Sunday, January 27, 2008

Acts 1, 15-22 With us a witness to his resurrection

(Acts 1, 15-22) With us a witness to his resurrection
[15] During those days Peter stood up in the midst of the brothers (there was a group of about one hundred and twenty persons in the one place). He said, [16] "My brothers, the scripture had to be fulfilled which the holy Spirit spoke beforehand through the mouth of David, concerning Judas, who was the guide for those who arrested Jesus. [17] He was numbered among us and was allotted a share in this ministry. [18] He bought a parcel of land with the wages of his iniquity, and falling headlong, he burst open in the middle, and all his insides spilled out. [19] This became known to everyone who lived in Jerusalem, so that the parcel of land was called in their language 'Akeldama,' that is, Field of Blood. [20] For it is written in the Book of Psalms: 'Let his encampment become desolate, and may no one dwell in it.' And: 'May another take his office.' [21] Therefore, it is necessary that one of the men who accompanied us the whole time the Lord Jesus came and went among us, [22] beginning from the baptism of John until the day on which he was taken up from us, become with us a witness to his resurrection."

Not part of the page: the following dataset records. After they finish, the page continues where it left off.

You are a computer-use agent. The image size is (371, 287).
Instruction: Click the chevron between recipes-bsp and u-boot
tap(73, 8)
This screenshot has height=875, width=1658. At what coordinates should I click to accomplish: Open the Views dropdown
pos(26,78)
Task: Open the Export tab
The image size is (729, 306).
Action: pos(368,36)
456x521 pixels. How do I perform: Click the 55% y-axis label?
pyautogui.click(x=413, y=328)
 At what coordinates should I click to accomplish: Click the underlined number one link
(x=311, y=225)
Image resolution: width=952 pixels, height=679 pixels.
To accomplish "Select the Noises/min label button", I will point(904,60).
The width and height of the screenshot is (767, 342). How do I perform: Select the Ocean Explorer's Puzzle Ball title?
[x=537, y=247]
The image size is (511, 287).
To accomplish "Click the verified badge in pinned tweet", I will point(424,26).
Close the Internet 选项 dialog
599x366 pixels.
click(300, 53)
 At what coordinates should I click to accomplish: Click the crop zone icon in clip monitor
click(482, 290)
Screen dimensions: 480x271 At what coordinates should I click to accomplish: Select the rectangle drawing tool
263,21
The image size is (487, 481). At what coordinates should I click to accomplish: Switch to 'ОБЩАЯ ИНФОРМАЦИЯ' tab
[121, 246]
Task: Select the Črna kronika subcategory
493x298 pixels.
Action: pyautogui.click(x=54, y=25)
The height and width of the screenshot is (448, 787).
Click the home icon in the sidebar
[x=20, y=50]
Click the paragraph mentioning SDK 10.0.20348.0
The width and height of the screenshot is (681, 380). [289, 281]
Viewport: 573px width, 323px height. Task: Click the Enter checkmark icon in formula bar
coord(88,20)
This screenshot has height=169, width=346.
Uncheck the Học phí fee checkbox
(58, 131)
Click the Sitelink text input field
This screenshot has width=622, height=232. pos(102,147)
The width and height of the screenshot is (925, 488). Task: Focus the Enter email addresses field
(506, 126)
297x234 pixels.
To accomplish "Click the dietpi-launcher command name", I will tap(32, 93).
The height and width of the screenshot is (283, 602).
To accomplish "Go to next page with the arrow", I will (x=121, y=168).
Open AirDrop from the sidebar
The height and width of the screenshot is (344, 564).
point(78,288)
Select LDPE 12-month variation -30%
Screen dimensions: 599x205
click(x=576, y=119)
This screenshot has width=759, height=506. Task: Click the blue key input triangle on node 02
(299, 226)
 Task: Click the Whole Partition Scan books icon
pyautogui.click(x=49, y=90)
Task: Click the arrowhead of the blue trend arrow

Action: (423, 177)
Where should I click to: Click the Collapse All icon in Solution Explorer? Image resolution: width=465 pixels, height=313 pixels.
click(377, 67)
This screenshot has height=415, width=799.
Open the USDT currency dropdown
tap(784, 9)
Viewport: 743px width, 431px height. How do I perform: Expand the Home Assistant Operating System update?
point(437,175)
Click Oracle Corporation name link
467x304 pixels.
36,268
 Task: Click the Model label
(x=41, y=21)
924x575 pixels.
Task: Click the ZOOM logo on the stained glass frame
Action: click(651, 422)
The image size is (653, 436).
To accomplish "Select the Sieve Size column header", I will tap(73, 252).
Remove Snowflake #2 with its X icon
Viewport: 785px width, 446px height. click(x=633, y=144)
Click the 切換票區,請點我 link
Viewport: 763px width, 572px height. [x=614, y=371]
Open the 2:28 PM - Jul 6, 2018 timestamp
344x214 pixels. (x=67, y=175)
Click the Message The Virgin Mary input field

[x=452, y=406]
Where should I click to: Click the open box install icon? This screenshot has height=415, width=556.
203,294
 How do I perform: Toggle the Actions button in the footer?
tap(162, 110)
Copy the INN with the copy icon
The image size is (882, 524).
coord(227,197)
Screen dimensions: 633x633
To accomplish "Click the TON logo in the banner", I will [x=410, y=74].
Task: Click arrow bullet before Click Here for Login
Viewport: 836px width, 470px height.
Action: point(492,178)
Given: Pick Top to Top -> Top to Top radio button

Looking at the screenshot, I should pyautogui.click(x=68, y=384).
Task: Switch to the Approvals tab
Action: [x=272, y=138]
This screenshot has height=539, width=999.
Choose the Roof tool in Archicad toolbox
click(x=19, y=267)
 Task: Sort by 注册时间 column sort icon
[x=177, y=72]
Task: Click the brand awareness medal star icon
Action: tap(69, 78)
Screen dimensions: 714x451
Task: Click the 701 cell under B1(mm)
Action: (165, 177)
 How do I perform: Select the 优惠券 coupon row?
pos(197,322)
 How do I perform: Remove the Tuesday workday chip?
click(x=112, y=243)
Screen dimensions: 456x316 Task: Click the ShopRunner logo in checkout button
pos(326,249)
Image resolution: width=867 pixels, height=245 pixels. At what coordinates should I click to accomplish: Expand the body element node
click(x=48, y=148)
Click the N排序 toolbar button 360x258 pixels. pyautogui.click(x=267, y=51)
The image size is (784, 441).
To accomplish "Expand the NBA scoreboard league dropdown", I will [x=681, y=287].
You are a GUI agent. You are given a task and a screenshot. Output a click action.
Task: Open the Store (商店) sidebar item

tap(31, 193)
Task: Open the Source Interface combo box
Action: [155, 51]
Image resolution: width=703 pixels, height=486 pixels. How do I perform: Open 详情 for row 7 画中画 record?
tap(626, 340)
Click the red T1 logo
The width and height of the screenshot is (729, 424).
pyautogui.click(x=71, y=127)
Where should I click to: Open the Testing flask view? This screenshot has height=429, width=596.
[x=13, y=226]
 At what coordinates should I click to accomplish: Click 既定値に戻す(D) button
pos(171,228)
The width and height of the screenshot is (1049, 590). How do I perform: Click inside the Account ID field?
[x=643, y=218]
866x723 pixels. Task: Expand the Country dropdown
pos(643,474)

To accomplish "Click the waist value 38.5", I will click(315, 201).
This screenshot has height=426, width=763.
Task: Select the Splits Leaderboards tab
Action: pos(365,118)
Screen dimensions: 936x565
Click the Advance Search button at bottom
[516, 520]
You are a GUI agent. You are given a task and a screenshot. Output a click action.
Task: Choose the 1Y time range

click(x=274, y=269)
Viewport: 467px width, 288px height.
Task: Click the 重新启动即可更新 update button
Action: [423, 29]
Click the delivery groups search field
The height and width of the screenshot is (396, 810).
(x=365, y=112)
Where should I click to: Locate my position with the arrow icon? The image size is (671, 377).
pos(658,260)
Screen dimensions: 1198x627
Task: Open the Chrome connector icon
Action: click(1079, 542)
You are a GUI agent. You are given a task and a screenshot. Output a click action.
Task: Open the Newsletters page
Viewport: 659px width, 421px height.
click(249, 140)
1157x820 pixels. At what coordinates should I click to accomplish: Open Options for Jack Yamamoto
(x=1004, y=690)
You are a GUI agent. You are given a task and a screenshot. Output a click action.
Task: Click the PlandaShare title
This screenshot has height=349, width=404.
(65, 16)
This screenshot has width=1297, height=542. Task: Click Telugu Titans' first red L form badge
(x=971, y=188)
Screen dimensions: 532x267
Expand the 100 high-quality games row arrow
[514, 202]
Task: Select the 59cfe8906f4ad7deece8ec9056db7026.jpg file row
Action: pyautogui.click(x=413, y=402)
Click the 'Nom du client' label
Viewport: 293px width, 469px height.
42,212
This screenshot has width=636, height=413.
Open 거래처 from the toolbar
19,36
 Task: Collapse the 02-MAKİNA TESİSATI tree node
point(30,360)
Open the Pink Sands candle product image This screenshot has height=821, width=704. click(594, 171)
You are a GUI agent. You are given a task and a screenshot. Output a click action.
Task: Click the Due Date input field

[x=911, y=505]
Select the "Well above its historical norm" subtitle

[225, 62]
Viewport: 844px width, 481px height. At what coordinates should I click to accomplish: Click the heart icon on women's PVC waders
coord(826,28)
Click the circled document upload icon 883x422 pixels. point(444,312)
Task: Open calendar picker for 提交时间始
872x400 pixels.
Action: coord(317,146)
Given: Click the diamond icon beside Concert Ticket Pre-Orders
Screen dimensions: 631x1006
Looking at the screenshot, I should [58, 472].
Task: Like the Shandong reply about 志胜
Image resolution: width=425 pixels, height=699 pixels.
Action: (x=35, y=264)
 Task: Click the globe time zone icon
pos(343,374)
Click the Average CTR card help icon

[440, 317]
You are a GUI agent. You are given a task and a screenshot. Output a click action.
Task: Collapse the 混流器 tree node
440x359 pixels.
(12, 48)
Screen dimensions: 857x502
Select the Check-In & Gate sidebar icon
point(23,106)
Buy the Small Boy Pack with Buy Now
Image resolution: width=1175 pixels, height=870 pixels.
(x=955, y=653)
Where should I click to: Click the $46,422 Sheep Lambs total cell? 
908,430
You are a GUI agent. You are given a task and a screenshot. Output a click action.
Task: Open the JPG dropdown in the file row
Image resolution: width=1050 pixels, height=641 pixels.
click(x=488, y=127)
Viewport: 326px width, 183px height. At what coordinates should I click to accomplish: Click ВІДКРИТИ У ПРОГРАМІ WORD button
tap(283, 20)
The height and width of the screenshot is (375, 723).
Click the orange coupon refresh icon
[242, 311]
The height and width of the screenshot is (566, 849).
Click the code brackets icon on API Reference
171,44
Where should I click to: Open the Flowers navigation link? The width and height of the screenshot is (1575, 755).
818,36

(CCC 642) Everything that happened during those Paschal days involves each of the apostles - and Peter in particular - in the building of the new era begun on Easter morning. As witnesses of the Risen One, they remain the foundation stones of his Church. The faith of the first community of believers is based on the witness of concrete men known to the Christians and for the most part still living among them. Peter and the Twelve are the primary "witnesses to his Resurrection", but they are not the only ones - Paul speaks clearly of more than five hundred persons to whom Jesus appeared on a single occasion and also of James and of all the apostles (1 Cor 15:4-8; cf. Acts 1:22). (CCC 860) In the office of the apostles there is one aspect that cannot be transmitted: to be the chosen witnesses of the Lord's Resurrection and so the foundation stones of the Church. But their office also has a permanent aspect. Christ promised to remain with them always. The divine mission entrusted by Jesus to them "will continue to the end of time, since the Gospel they handed on is the lasting source of all life for the Church. Therefore,… the apostles took care to appoint successors" (LG 20; cf. Mt 28:20).